Most of the outcome assessments carried out in higher education, especially for student learning outcomes assessment, employ descriptive designs, the purpose of which is to describe the number, percentage of participants achieving at each level of performance on desired outcomes. Assessments typically involve participants and rarely have equivalent groups who did not participate. You may be able to compare outcome attainment for different groups of participants—tenure track faculty compared to full-time, non-tenure track faculty, for example. Additionally, it is possible to explore the relationship between demographic characteristics of participants and outcomes. Even when simple pretest and posttest measures are employed. Although simple pre and posttest designs involve a comparison, the most you can say when there is no non-participant comparison group is that outcome scores increased or decreased for participants in a particular program administered at a particular moment in time and for a particular group of students.

  Using designs with comparison groups of participants and non-participants is especially important if the goal is to draw summative conclusions about the efficacy of large, expensive programs in achieving their outcomes and if you want or need to establish that the program causes the outcome. Specific research designs and their implications for collecting, analyzing and reporting data are discussed in more depth in Chapters 15-17.

Qualitative data collection is hard to do in outcomes assessment if one stays true to the principles of qualitative research—and to the premises of outcomes assessment. Outcomes assessment is a product of a world view that is logical and rational and based on a postpositivist notion that a reality—e.g., outcome—exists that can be observed. On the other hand, the qualitative paradigm considers knowledge as constructed and given meaning by both the participant and the researcher. Qualitative research studies of outcomes are useful if you want to identify things such as what participants get out of a program in their own words regardless of the program outcomes or how participants understand the program, but they are not particularly well-suited to identifying whether participants met specific comes, at what level, and in a way that can be compared to other groups of participants. Goal free evaluation described in Chapter 18 is a qualitative method for getting at what participations actually learned from a program without regard to the stated outcomes.
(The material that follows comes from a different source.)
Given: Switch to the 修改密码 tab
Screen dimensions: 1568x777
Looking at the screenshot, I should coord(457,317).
Analyzing Data and Drawing Conclusions

I will say more about this in Chapters 15-18, but once you have the data, you need to analyze it and draw conclusions about the extent to which outcomes are met and perhaps to offer thoughts about why not. Again, in drawing conclusions, one needs to distinguish between finding statistical significance between the performance of two groups and desired degree of outcome attainment. One may find statistically significant differences, but the program may be underperforming in level of performance on outcomes or vice versa. You could find no statistical significance between sub-groups of participants or between participants and non-participants because all participants perform well. Assessing outcomes can be used as a summative activity to determine a program’s effectiveness in meeting its outcomes.
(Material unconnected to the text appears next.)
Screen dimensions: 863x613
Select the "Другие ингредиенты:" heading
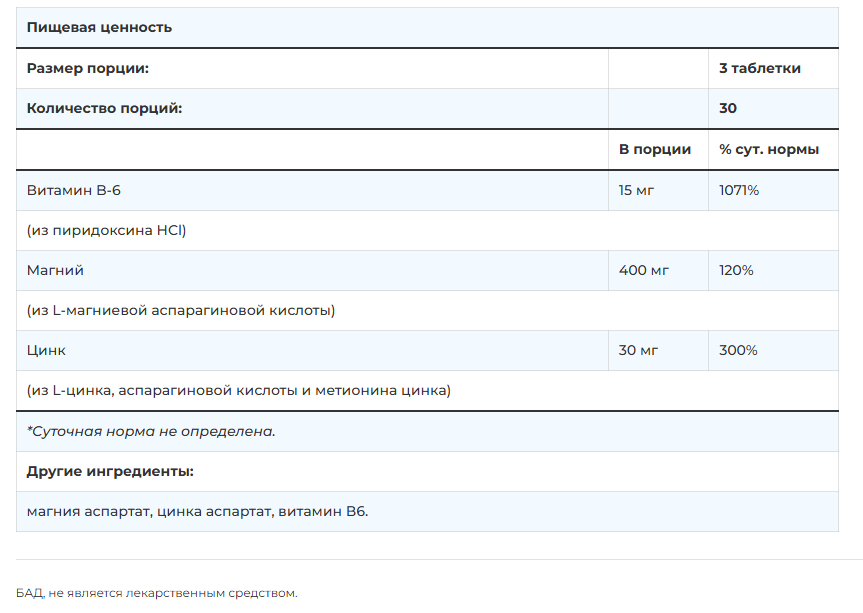pyautogui.click(x=110, y=471)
The next chapter discusses the specific case of student learning outcomes assessment.

Summary

In this chapter, I reviewed some of the principal activities involved in outcomes assessment. The type of questions an assessment of outcomes can answer depends on from whom one has data and what kind of data one has. Most of the outcomes assessment done in higher education involves only program participants and allows the evaluator to describe outcome attainment.  More complex research designs involving non-participants and manipulation of the interview are necessary to determine whether the program causes the outcome. These designs are discussed in Chapters 15-18.